**Task details:** Wherever the word "below" appears in a line of the records, copy that line.

----------------

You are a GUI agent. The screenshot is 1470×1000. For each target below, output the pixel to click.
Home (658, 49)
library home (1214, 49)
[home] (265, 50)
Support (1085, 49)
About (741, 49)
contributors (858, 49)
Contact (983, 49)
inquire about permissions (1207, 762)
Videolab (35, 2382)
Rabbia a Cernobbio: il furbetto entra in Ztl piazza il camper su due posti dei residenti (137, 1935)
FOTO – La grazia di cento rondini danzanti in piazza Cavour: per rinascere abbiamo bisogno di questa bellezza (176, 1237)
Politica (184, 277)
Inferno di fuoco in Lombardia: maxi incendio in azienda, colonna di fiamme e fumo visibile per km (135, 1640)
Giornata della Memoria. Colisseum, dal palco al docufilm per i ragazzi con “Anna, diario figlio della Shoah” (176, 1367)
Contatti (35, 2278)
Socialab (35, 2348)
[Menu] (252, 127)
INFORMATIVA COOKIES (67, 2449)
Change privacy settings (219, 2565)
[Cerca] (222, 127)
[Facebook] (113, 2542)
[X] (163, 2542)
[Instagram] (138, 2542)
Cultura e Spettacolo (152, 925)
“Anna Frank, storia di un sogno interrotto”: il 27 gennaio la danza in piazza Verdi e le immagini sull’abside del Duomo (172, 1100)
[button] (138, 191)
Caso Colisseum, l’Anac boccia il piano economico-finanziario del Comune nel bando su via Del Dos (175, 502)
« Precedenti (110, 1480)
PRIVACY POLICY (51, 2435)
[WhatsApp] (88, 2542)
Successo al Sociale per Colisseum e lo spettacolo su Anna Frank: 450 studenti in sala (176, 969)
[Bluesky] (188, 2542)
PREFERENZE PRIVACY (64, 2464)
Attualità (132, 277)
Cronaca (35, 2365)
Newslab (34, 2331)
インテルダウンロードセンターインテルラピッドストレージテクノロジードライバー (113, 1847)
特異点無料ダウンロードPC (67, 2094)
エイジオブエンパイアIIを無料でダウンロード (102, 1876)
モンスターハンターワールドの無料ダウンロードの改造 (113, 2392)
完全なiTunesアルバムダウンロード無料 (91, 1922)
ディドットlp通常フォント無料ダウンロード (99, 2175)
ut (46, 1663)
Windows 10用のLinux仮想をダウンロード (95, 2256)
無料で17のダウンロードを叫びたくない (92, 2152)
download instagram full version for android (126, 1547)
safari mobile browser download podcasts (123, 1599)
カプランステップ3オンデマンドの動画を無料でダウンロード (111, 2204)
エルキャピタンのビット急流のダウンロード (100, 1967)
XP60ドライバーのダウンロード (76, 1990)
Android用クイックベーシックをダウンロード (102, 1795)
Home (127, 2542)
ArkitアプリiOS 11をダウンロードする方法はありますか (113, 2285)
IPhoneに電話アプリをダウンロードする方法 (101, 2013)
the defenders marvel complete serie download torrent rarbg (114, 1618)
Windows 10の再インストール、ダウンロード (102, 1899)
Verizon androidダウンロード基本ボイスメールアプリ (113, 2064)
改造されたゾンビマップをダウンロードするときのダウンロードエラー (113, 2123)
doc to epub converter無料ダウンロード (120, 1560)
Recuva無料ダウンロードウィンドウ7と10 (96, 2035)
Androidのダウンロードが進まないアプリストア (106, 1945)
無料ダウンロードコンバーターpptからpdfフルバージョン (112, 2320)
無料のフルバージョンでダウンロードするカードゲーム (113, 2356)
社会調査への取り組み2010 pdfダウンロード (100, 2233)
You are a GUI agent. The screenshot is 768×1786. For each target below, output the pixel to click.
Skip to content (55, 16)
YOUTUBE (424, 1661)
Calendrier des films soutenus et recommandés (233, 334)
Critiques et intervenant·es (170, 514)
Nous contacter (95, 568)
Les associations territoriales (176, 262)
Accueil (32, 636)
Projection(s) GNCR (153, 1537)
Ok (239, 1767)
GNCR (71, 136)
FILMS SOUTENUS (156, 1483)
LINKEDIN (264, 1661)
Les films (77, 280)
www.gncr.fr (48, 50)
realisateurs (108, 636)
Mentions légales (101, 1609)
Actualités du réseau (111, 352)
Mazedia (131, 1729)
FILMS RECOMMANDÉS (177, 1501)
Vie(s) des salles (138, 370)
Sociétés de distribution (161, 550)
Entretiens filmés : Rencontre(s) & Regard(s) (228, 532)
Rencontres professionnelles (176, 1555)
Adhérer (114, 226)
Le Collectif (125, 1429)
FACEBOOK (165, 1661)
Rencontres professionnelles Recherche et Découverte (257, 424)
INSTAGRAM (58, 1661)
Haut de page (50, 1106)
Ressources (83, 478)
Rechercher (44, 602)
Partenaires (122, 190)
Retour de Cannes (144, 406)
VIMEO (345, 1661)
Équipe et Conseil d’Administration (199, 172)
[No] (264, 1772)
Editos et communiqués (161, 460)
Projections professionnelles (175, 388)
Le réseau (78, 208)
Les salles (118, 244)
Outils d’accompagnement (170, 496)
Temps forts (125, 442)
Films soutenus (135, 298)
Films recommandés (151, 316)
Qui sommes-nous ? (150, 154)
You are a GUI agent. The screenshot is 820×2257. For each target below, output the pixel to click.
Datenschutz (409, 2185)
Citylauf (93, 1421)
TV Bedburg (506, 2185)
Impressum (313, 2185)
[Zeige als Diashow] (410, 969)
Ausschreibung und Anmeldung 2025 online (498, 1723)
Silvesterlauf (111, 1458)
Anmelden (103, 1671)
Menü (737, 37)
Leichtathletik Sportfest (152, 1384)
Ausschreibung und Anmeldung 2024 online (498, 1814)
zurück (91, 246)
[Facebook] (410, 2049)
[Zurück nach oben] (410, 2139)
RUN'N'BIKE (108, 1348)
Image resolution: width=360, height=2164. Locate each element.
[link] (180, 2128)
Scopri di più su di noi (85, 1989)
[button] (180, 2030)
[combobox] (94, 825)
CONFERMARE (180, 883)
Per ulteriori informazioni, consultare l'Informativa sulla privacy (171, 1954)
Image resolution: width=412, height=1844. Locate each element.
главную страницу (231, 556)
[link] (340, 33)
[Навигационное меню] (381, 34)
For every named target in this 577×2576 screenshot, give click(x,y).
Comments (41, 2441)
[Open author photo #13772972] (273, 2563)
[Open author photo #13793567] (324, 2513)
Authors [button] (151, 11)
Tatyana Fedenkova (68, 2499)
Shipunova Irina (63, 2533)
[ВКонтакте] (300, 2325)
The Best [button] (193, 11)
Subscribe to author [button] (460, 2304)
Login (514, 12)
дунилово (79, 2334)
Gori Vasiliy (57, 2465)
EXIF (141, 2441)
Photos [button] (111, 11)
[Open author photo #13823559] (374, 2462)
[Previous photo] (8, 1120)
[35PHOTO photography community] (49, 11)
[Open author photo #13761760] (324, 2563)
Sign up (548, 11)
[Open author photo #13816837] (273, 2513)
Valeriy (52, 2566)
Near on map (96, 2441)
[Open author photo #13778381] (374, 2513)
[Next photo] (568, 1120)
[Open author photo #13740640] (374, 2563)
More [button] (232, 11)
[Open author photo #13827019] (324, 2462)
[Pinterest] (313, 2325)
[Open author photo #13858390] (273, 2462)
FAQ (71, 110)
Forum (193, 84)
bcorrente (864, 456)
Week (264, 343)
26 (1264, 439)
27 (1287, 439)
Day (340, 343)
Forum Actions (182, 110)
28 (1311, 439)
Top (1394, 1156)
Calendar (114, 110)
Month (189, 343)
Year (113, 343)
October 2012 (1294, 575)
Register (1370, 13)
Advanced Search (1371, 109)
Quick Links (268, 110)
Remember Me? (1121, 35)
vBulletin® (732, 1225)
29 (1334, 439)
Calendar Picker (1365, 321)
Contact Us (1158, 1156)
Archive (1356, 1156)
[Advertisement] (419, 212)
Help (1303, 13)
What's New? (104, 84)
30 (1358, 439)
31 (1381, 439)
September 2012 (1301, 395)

----------------

**Exercise answer:**
You are a GUI agent. The screenshot is 1470×1000. For each target below, output the pixel to click.
You are a GUI agent. The screenshot is 768×1786. For each target below, output the pixel to click.
You are a GUI agent. The screenshot is 820×2257. For each target below, output the pixel to click.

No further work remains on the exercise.